Articles Apr 11, 2023

Merit represents an individual as having personal agency to improve or reduce his or her own fortune. The criticism of meritocracy is that it moves too slowly and is indifferent to differences between groups. A broad upside is often stated that it allows for the truest expression of competence due to its insistence that, own the whole, an individual test his metal in the battlefield of market competition.

It is not clear what to call a system that increasingly seeks to emphasize group identity in pursuit of “equity.” For those who have been living under a rock for the last several years, equity means equality of outcome across groups, period. There shall be no group differences and if there are such differences are to be seen as outcomes of discrimination or more broadly an unfair power-disadvantage that keeps individuals of particular groups from expressing their true abilities. This is the view that context is everything and that the individual is not prime in her own existence. I think we could call this “groupism.”

A psychological and existential problem exists in the tension between meritocracy and groupism. On the one hand, meritocracy holds that it is wise to err on the side of denying context and emphasizing the belief that an individual can fight against the fray and make something of himself. Meritocracy is a belief that if one is to lean into the notion that context has limited one’s abilities, one’s abilities are then truly limited in a self-imposed paradox. In short, meritocracy is a system that warns us that an individual should not view her own limitations and disappointments as relying solely on context because doing so will greatly hamper motivation and morale, which will then truly limit individual capacity.

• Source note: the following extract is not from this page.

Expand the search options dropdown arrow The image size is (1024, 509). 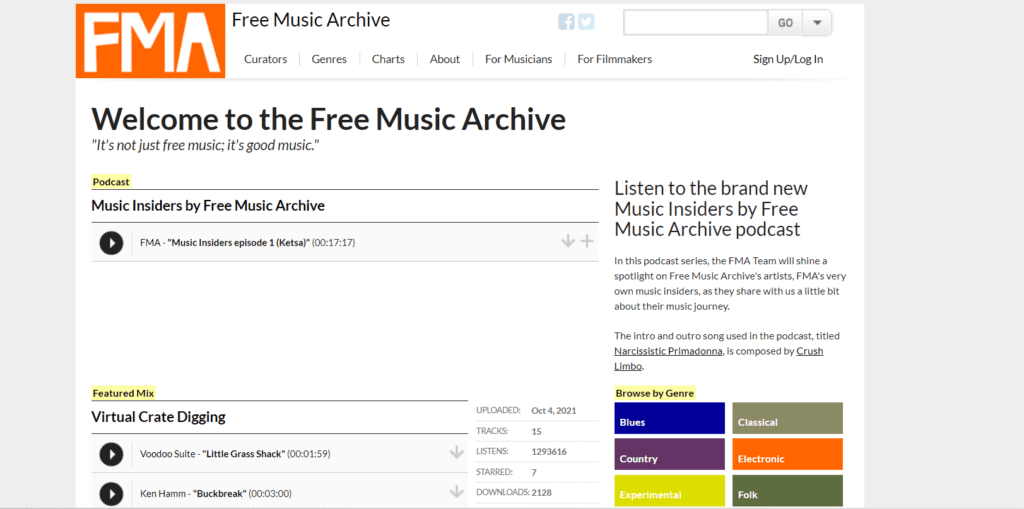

On the level of the individual, the downside of meritocracy is that it can cause people to be too hard on themselves in the absence of recognition of context and disparate origins. Some people do come into the world with much greater levels of assets, health, and well-being than others. The person then may succumb to low morale and motivation from this vantage point by way of expecting too much in an environment that does now allow hope to manifest materially.

As far as groupism you can imagine the upsides and downsides as contradistinctions of the above. The positive element involves a recognition of context as informative in understanding personal economic standing. The negatives of groupism are obviously that it allows the individual to lean into an infantile view of the world as wholly context-driven. Infantilism is in a developmental sense a denial of agency and a reliance entirely on ecology as is literally the case for a post-natal human.

The question is whether we can strike some sort of balance between these poles. Can we recognize that context and imbalance are inherent aspects of life without moving to create systemic corrections to the imbalances that empirically harm the very groups who are the targets of the “help?”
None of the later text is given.